For some, the need to fix others can be overpowering, we want to fix what we perceive to be broken or not working properly. The need to fix others can often be seen in romantic relationships, one partner feels the other may need a little work in order to make him/her a better person or better partner in the relationship. One problem with this is that the other person may not want fixing or may not even see a need to be fixed. Partners that are in a relationship with someone they perceive to require fixing are doomed to experience a failed relationship. Healthy relationships consist of mutual respect, love, and acceptance between partners. Relationships that include one partner feeling that the other is not good enough as they are and require work to make them more acceptable often leads to frustration, sadness, anger, and resentment. Most people wish to be loved for who they are not by what the other partner can make them into.

Unfortunately, a lot of fixers struggle with unresolved issues of past childhood abuse. Some individuals that have been abused as children have difficulty managing negative feelings associated from the abuse. Persons with an abused past are more likely than those without and abused past to struggle with low self-esteem, depression, anxiety, low self-worth, etc. Abuse occurring in childhood has the ability to cause both immediate and long-term negative consequences. Some survivors of childhood abuse have difficulty accepting the abuse was not their fault, many believe it was their fault that they were abused. As some believe the abuse was their fault, they begin to internalize they are not loveable, not good enough, and display a compulsion to save or fix others. Once in adulthood some survivors will project their damaged selves onto others. Many will see themselves as flawed, therefore, in need of repair. He or she will unconsciously attempt to fix others, thereby fixing themselves. As humans we have a tendency to gravitate toward the familiar, we gravitate towards damaged people because we ourselves may be damaged. We may be used to damage as that is what we can relate to and what we are comfortable with.

Growing up in an unhealthy environment creates challenges for someone that grew up in a dysfunctional home with relating to others in a healthy environment. Dysfunctional environments limits opportunities for healthy learning, development of appropriate learning skills, and healthy adjustment. When we encounter individuals such as potential partners that were raised in a healthy environment, we sometimes have challenges knowing how to act or what to say around them. Ironically, for some people raised in a dysfunctional home, he or she may feel there is something wrong with the person that came from a healthier upbringing.

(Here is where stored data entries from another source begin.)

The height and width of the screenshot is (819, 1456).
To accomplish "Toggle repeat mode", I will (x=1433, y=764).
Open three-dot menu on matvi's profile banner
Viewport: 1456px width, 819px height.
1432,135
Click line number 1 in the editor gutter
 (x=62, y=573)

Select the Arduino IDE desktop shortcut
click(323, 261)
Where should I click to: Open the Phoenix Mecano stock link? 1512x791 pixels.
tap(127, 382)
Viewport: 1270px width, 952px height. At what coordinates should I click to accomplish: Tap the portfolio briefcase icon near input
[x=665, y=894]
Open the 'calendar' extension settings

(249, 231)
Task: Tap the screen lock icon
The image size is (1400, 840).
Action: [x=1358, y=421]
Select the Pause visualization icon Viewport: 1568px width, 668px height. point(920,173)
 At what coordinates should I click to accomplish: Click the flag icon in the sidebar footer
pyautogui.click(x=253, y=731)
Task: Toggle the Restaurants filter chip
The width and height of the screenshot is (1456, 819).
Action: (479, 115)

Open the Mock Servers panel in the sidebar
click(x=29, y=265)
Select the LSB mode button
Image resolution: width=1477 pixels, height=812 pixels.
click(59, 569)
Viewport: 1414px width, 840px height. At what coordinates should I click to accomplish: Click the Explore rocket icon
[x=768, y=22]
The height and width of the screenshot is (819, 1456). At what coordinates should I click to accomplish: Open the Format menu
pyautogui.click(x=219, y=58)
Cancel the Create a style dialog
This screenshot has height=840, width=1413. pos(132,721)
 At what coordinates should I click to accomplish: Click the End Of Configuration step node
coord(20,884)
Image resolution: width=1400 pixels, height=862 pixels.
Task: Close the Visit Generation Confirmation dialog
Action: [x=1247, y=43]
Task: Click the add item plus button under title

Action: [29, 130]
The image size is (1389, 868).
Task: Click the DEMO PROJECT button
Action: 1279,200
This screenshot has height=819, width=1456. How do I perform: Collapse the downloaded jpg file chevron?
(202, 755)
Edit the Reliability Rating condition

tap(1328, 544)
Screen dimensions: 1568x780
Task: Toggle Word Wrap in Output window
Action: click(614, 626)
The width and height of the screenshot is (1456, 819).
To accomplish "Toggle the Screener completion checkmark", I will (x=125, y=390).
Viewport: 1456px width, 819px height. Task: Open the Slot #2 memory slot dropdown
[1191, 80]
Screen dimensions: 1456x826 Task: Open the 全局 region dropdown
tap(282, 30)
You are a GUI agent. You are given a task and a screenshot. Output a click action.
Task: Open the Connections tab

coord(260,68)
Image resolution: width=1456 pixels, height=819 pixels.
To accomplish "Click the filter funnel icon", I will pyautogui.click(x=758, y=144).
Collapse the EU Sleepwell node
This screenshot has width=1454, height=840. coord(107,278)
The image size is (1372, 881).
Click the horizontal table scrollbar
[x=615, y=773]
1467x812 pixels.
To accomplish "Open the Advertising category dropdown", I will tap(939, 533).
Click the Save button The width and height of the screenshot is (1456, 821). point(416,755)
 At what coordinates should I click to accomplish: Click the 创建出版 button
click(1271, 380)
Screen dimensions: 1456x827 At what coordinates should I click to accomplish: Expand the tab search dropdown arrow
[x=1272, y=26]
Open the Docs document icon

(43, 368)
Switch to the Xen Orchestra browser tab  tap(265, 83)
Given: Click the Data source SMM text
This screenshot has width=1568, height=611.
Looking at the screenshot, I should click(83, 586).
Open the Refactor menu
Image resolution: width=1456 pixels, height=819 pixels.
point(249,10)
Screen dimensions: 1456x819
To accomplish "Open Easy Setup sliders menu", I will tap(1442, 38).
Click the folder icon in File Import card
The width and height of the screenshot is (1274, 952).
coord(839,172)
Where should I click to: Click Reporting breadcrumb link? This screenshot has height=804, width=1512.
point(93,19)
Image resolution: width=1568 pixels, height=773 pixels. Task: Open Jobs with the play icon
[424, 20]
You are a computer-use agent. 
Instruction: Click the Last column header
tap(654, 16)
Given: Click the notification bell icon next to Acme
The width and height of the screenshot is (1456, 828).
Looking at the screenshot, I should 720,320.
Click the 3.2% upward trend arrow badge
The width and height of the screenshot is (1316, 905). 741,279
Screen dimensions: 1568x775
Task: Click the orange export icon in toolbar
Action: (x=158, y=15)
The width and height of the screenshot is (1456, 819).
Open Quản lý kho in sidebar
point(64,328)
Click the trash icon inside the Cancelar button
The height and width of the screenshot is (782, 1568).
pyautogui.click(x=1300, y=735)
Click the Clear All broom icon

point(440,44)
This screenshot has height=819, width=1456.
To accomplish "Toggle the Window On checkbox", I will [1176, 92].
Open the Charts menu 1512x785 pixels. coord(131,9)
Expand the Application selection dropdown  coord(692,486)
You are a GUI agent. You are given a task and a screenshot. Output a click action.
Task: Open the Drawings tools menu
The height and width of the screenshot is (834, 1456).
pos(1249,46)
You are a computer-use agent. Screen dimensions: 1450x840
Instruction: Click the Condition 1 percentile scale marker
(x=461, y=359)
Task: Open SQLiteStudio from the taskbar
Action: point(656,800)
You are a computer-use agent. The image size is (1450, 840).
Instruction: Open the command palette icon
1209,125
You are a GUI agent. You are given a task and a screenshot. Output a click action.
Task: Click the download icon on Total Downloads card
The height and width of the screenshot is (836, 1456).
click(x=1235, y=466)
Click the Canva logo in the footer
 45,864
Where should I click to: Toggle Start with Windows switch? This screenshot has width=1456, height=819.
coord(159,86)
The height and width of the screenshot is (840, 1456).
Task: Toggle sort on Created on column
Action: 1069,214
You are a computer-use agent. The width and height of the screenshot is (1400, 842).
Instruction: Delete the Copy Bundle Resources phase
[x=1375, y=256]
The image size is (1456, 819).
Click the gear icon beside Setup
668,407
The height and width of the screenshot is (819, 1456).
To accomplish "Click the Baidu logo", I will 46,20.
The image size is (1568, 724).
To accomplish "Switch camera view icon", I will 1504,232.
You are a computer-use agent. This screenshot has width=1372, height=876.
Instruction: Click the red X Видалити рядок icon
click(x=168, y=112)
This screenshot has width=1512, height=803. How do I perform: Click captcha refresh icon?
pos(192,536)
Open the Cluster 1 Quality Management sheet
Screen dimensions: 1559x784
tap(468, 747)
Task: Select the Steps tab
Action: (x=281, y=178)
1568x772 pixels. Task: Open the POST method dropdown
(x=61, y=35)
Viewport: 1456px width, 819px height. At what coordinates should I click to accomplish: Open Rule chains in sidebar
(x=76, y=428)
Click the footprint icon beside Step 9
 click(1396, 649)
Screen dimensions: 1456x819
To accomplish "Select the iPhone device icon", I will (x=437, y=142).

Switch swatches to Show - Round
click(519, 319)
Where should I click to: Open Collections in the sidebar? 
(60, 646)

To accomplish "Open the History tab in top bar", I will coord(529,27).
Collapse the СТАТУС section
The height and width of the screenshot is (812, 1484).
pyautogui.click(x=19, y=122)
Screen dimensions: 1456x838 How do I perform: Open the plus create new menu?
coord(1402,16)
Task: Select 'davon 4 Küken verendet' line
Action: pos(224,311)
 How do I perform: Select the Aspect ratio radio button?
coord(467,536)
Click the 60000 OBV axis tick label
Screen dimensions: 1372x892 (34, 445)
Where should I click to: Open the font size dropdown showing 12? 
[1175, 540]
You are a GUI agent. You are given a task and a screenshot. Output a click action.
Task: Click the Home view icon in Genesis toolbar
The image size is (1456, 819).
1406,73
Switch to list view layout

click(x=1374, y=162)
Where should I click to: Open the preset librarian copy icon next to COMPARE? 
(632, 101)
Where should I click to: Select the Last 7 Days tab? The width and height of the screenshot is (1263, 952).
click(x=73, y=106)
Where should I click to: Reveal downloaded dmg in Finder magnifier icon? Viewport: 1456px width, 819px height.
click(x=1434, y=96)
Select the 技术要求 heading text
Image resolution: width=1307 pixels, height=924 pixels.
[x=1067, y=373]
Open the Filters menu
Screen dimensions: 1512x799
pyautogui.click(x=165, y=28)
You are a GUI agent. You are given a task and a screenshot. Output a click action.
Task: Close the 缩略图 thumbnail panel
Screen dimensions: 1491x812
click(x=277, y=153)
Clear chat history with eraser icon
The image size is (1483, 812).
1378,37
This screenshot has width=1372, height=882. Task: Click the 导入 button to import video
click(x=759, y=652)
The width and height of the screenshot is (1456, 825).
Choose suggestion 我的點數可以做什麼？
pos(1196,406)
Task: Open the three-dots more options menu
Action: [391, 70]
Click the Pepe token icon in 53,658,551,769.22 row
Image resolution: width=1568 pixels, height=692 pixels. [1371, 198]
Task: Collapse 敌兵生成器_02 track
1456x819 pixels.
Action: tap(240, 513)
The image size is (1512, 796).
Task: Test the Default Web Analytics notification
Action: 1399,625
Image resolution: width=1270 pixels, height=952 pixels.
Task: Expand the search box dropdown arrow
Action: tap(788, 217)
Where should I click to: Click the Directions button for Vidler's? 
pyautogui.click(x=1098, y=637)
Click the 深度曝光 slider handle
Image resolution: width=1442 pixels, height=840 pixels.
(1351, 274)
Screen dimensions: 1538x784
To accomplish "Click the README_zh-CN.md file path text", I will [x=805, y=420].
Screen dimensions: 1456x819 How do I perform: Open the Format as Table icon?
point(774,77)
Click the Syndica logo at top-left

Reasons We Desire to Fix Others Include:

We want to be their savior We want to fix what is broken or not working We like the thrill of the challenge They make us feel needed We feel special when we are able to change the lives of others We see ourselves in them By fixing someone else we unconsciously fic ourselves We thrive the unpredictability of seeing the impact of our work on someone else We desire the feeling of gratefulness of the individual we fixed. We want to make them better for us We want them to feel indebted to us

Although, there is nothing wrong with having the desire to help others, we must not do so for selfish reasons, such as, changing them into someone else. Not all things perceived to be broken have a desire to be fixed, either we accept them as they are, or leave them how we have found them. Loving a broken or damaged person is not a bad thing, everyone in this world deserves to be loved and to experience love, but loving someone, damaged or not, who is not amenable to your effort to change can be difficult for a fixer to accept. Relationships should be centered around a love that sharpens both people, a love that holds onto the goodness of each individual and constantly works to bring that out of each of them. Some broken things have sharp edges that proves difficult and dangerous to fix, so it is best to accept those things and persons for who and what they are.